TEXT SECTION
* * *
View Full Version : How long can hive live without queen?
10-12-2010, 07:37 AM
I have six hives in my backyard. A three-year-old hive was very strong in the spring. During late very early July, I noticed the bees at that hive were very listless compared to the other five hives. In mid-July, I checked and did not find a queen, so I ordered one from Kelley Bee. I installed here on August 1. After three weeks, I still did not find any brood. I spoke with Kelley and they said to wait longer for the queen to start. They finally sent a replacement queen six weeks ago and I installed her. We found the old non-laying queen and removed her first. I checked in a week and the new queen was released fine and the activity seemed more normal again at the hive. I just went into the hive yesterday to check for honey stores for winter. The population of the hive was good, but still no brood. Could the bees have lived more than three months over summer without a queen or did the new queen probably lay and she just stopped this fall? I live in Cincinnati, OH. The other five hives have larvae and capped brood so those queens are still laying fine. I have always read that bees live only about six weeks other than over winter. If this is true and my new queens did not lay, shouldn't the hive be dead now?
* * *
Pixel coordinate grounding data
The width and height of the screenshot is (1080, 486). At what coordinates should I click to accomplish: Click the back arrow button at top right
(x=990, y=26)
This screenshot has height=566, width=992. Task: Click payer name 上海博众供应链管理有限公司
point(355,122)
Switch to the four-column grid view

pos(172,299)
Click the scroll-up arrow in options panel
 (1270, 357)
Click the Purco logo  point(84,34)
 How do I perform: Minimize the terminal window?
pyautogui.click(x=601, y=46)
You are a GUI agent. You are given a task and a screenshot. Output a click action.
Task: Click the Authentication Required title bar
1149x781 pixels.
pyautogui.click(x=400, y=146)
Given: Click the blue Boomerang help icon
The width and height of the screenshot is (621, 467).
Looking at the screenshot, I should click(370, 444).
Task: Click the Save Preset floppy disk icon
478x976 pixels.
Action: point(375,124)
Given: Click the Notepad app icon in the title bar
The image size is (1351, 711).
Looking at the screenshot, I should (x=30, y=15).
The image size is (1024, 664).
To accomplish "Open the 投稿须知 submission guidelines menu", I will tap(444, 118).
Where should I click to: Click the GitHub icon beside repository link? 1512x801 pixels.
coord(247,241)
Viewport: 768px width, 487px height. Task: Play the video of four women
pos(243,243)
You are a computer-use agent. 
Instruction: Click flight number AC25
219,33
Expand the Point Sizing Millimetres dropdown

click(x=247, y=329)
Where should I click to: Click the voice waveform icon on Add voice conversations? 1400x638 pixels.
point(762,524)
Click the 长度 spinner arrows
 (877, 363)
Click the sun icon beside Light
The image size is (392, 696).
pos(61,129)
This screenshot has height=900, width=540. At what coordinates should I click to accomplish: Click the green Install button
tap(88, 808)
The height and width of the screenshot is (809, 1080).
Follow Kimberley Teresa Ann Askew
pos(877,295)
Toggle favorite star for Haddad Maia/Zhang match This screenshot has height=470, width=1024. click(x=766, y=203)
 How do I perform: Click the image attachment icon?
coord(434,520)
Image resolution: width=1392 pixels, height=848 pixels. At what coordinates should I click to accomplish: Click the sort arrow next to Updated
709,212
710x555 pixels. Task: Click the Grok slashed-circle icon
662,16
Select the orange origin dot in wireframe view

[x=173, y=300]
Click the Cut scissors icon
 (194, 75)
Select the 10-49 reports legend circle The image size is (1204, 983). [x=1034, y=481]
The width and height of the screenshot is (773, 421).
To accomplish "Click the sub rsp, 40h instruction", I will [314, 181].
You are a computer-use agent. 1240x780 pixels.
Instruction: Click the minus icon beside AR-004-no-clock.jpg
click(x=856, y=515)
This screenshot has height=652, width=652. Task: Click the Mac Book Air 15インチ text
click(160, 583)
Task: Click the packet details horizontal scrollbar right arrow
* * *
PROBLEMS TO WORK ON
(A) According to the beekeeping forum post, on what date did the writer install the first queen ordered from Kelley Bee?
(B) Resume the beekeeping forum post after its final sentence.

ANSWER SECTION
(A) August 1.

(B)
10-12-2010, 08:32 AM
Bees live about six to eight weeks during the months when they are actively engaged in gathering stores. When the hive is stressed by losing a queen the workers do not forage as much since they are not feeding brood, so they will live longer. The colony seems to lose its vigor and the bees sit around a lot. Yes, those bees may live several months.
Quite often when a colony goes queenless a worker will lay eggs, but since they were not fertilized the resultant brood is all drones. If you see drones in worker cells, you have a drone laying worker. (occasionally you may find a drone laying queen too)
I am surprised that neither of your queens laid for you. Usually within a few days a new mated queen will start laying. You should see new brood within a week if the queen was mated. It is unusual to see a colony without brood when they have a queen, unless the queen is failing.
This year I got some bad queens. I don't know what was going on. One was a drone layer, and a couple of others just died. It is possible to get bad queens.
10-12-2010, 08:57 AM
My bees here in Ky. won't live that long. I think that 42 days is a good rule of thumb. So some where around 6-7 weeks mine would all be dead. They will live longer when they aren't working but thats why I gave them up to 7 weeks.